Actusf : Quels sont vos projets ? Je me suis laissé dire qu'il y avait une BD en préparation ?
Vincent Dutrait : J'ai plusieurs projets sur le feu. Je viens de terminer le deuxième tome de l'Encyclopédie du fantastique et de l'étrange pour Casterman, le livre sort à l'automne. Et toujours chez Casterman mais cette fois-ci du côté BD je démarre un album au titre provisoire Le peuple du maïs. Un album de 64 pages, une aventure au Mexique, de nos jours, aux frontières du fantastique, de l'irréel… Je ne peux pas trop en dire plus pour l'instant mais je donnerai des infos (au compte-gouttes !) sur mon site. Je suis ravi par cette expérience, je vais enfin pouvoir me frotter à la BD et travailler avec un scénariste, Marc Voline. Travailler à deux est formidable, échanger, confronter ses points de vue. C'est la première fois que je travaille de cette manière, avec une autre personne et je découvre encore une autre facette du métier. Rendez-vous début 2006 pour la parution.
Cela fait maintenant sept ans que je pratique ce métier. Aujourd'hui, j'estime avoir seulement posé les bases de mon univers. Je continue à chercher, à étudier, ma soif d'apprendre ne s'est pas épuisée. Ma curiosité et ma passion sont toujours en éveil et, à chaque nouvelle collaboration, à chaque nouvelle expérience, mon plaisir est intact, sans cesse renouvelé.
Vincent Dutrait : En effet je dessine depuis... toujours. Ce n'est pas quelque chose qui m'est tombé sur la tête un beau matin. Je ne me rappelle pas avoir commencé. J'ai toujours aimé dessiner. Après une période super-héros (comme beaucoup j'imagine), Strange, Nova, Titan et autres comics, je me suis intéressé aux jeux de rôles. En débarquant chez un cousin qui jouait avec ses amis à L'Oeil Noir (souvenirs souvenirs). J'ai tout d'abord été fasciné par les illustrations. Puis, emballé par ces univers, je me suis jeté sur les "livres dont vous êtes le héros" (Loup Solitaire, Défis Fantastiques, Sorcellerie, etc...). Les illustrations me faisaient rêver et je n'avais qu'une envie c'était de faire la même chose.
J'ai un oncle céramiste qui fut professeur de dessin et qui m'a guidé dans mes débuts, aiguillé sur de nouvelles pistes et m'a fait découvrir de nouveaux horizons. J'ai eu la chance par la suite de rencontrer des personnes qui ont su m'orienter et m'aider dans mes choix, parfois à contre courant des modes et des à priori.

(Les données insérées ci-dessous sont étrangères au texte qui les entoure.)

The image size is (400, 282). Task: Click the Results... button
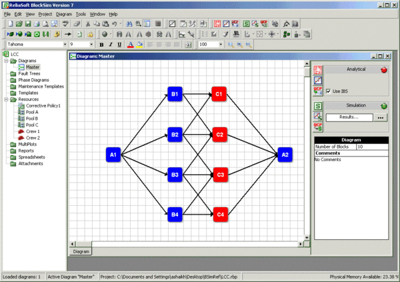tap(349, 117)
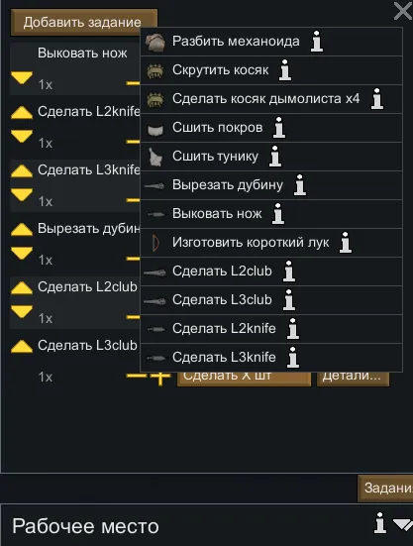
Task: Click the Добавить задание button
Action: click(84, 22)
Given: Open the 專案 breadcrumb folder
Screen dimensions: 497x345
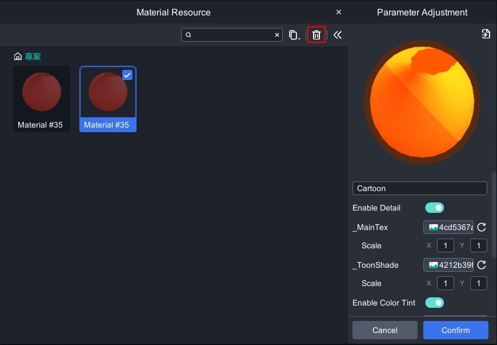Looking at the screenshot, I should point(33,57).
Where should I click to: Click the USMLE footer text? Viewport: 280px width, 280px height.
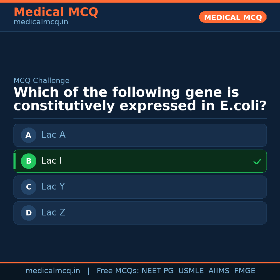pos(191,271)
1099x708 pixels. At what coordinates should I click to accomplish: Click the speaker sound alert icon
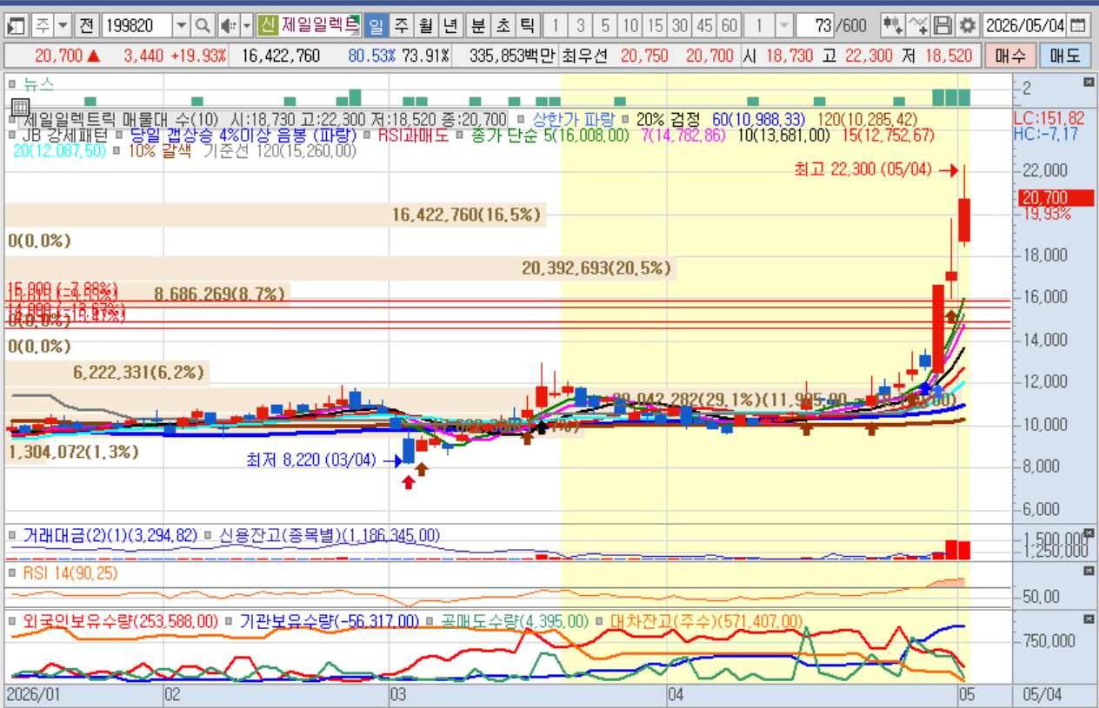228,25
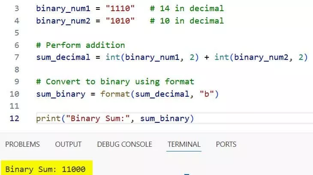Screen dimensions: 313x175
Task: Click the '# Perform addition' comment
Action: click(x=81, y=45)
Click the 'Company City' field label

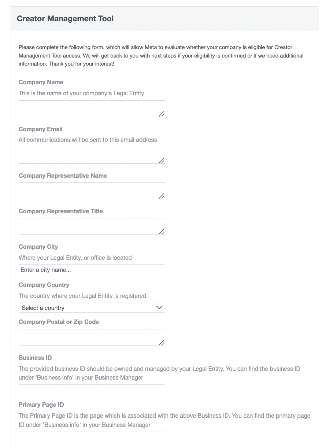click(38, 247)
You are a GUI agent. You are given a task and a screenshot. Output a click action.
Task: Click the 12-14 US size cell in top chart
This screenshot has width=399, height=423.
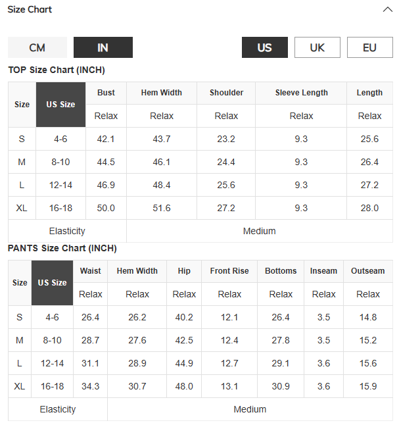(60, 185)
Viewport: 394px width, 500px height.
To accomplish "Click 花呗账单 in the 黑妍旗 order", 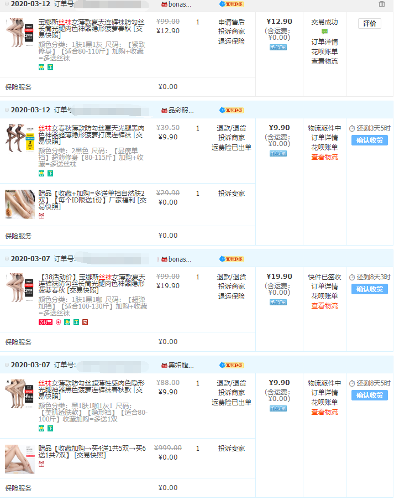I will 324,402.
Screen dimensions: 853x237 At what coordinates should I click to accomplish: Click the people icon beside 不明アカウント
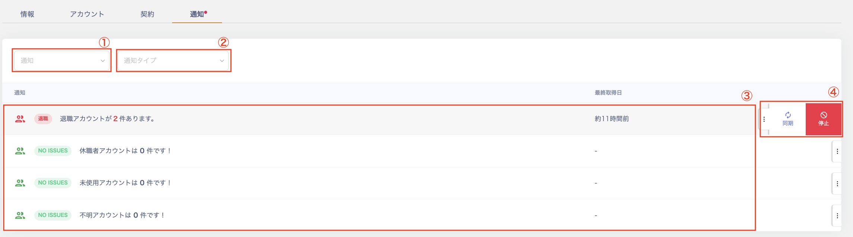[x=20, y=215]
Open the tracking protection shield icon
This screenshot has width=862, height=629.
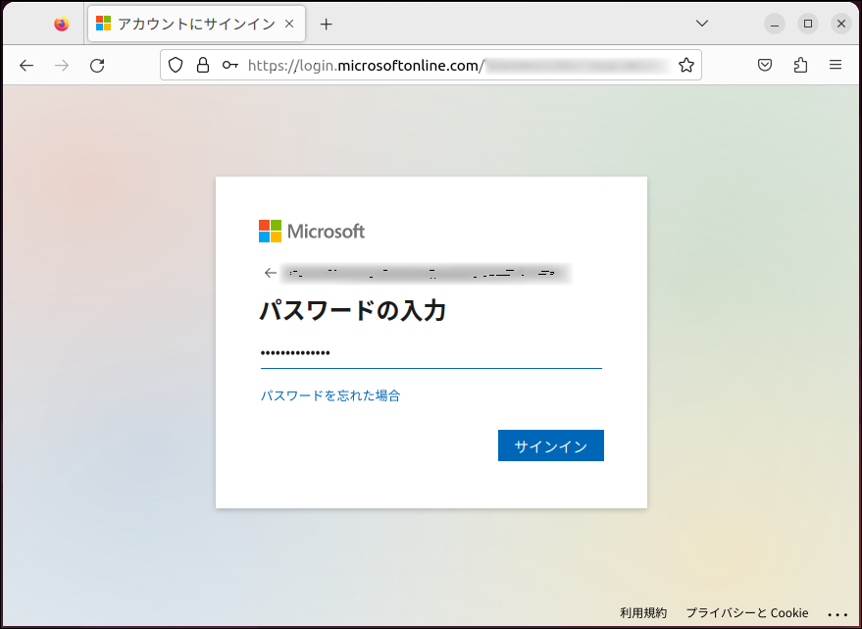176,66
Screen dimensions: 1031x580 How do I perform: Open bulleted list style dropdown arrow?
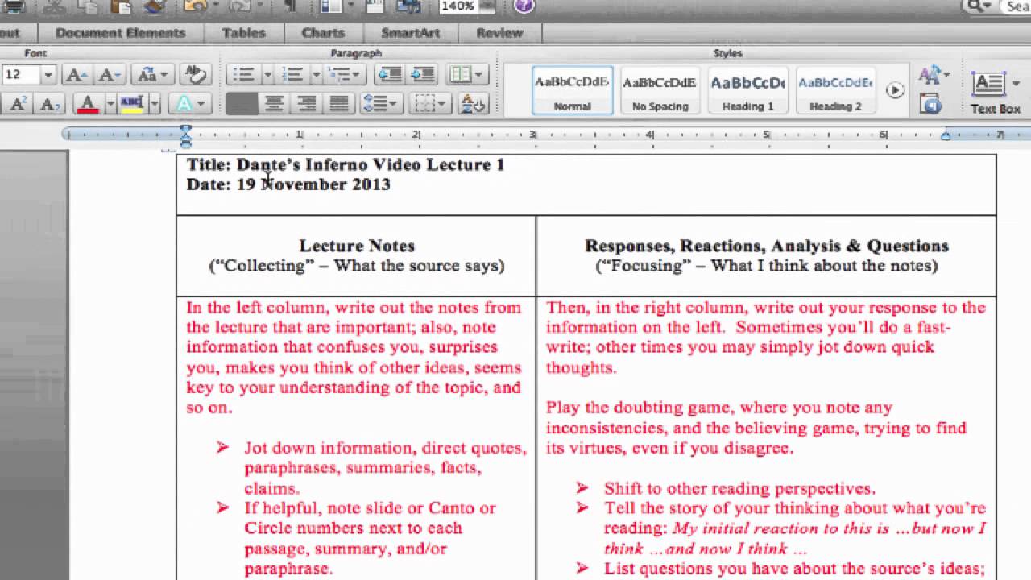click(267, 75)
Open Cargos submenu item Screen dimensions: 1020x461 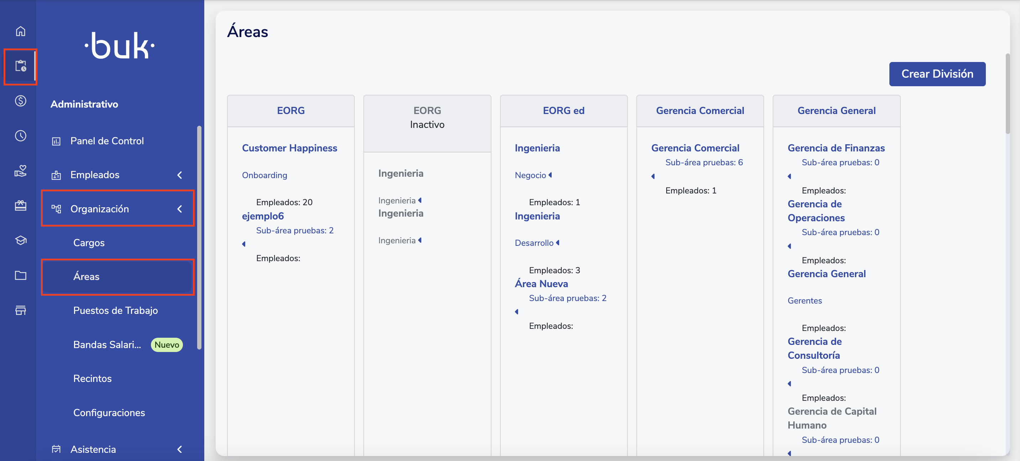(x=89, y=243)
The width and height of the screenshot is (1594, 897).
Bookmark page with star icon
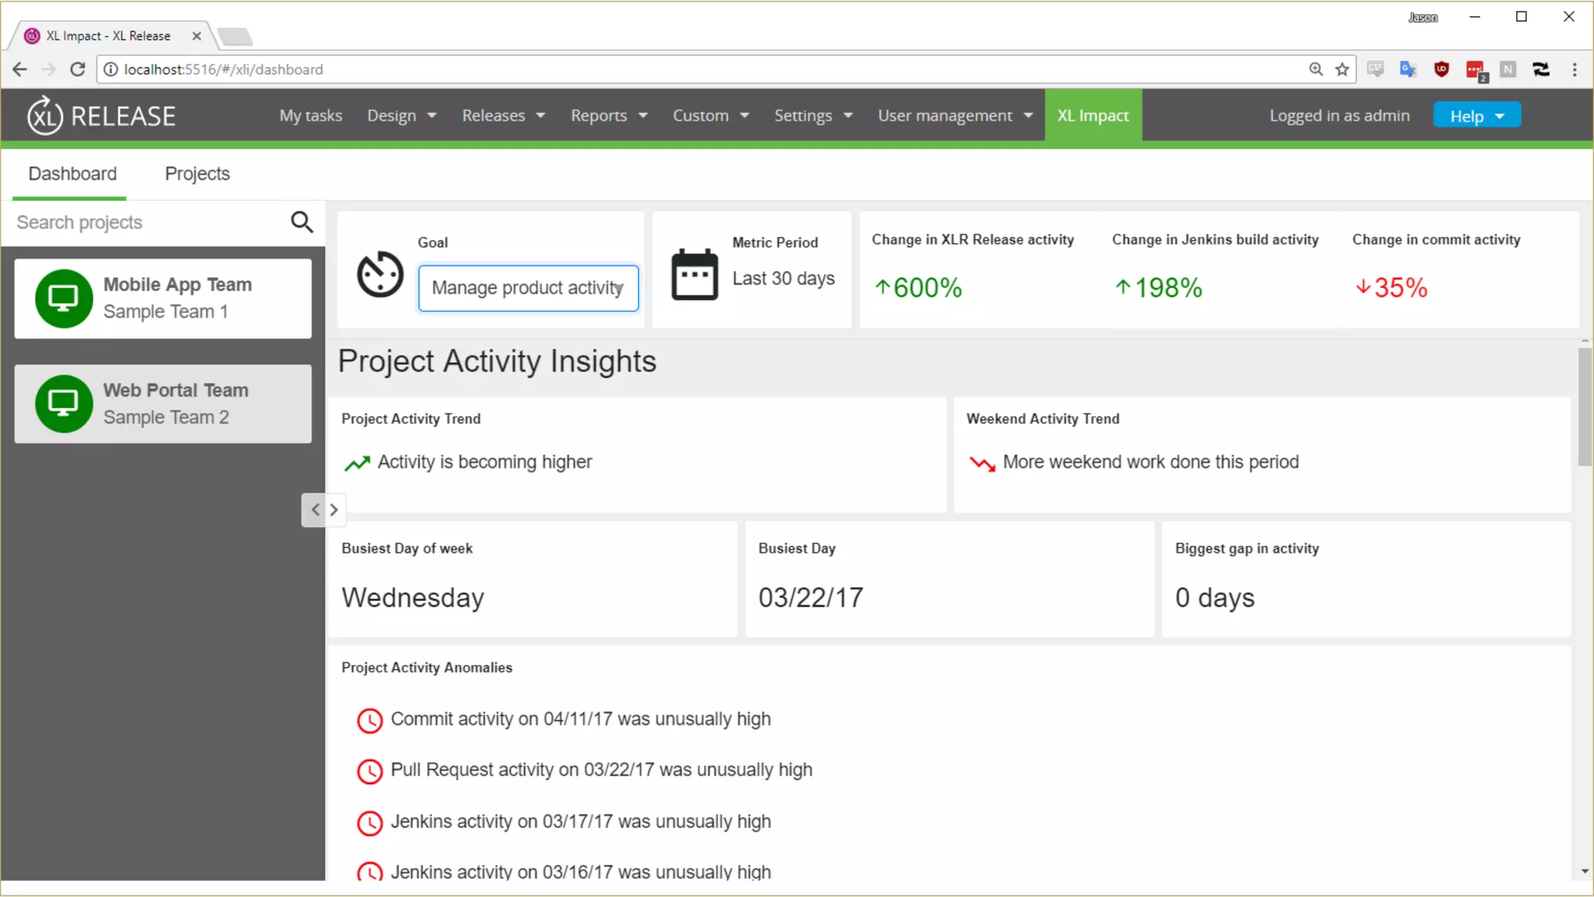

Actusf : Parlez nous des dessinateurs qui vous ont marqué. Sur votre site, vous évoquez Jean-Michel Nicollet et John Howe ? Qu'est-ce qui vous a touché dans leurs illustrations ? Y'a-t-il d'autres illustrateurs qui vous plaisent ?
Vincent Dutrait : J'admire les peintres américains du début du XXe siècle. Newell Convers Wyeth en particulier. Wyeth est l'un des illustrateurs les plus célébrés dans toute l'histoire de l'art. Ses peintures sont d'une richesse infinie et d'une puissance artistique impressionnante. Ses œuvres me fascinent. On peut dire que Wyeth était peintre-illustrateur, tout comme Howard Pyle, son maître et idole que j'apprécie aussi, ou encore Dean Cornwell, Frank Schoonover, Harvey Dun, Maxfield Parrish…
Je suis aussi très attiré par l'Art nouveau. Les œuvres d'Alfons Mucha ont considérablement enrichi mon imaginaire. Je suis émerveillé par son style si raffiné et la remarquable intégration de la nature dans ses peintures et dessins. Je me sers aussi souvent des ouvrages d'Andrew Loomis comme référence. Ses manuels me sont utiles pour me rafraîchir les idées ou préciser certaines choses oubliées.
La liste des peintres et illustrateurs ou dessinateurs de bande dessinée que j'affectionne est longue. Arthur Rackham, Edmund Dulac, John Howe, Jeffrey Jones, Joseph Clement Coll, James Gurney, Frazetta, Alan Lee pour l'illustration, François Boucq, Mathieu Lauffray, Cosey, Marc-Antoine Mathieu, Taniguchi, Otomo pour la bande dessinée, Miyazaki pour l'animation et tant d'autres ! Je passe beaucoup de temps sur Internet et dans les librairies à la recherche de nouveaux artistes, de nouveaux livres et recueils d'illustrations pour compléter ma bibliothèque.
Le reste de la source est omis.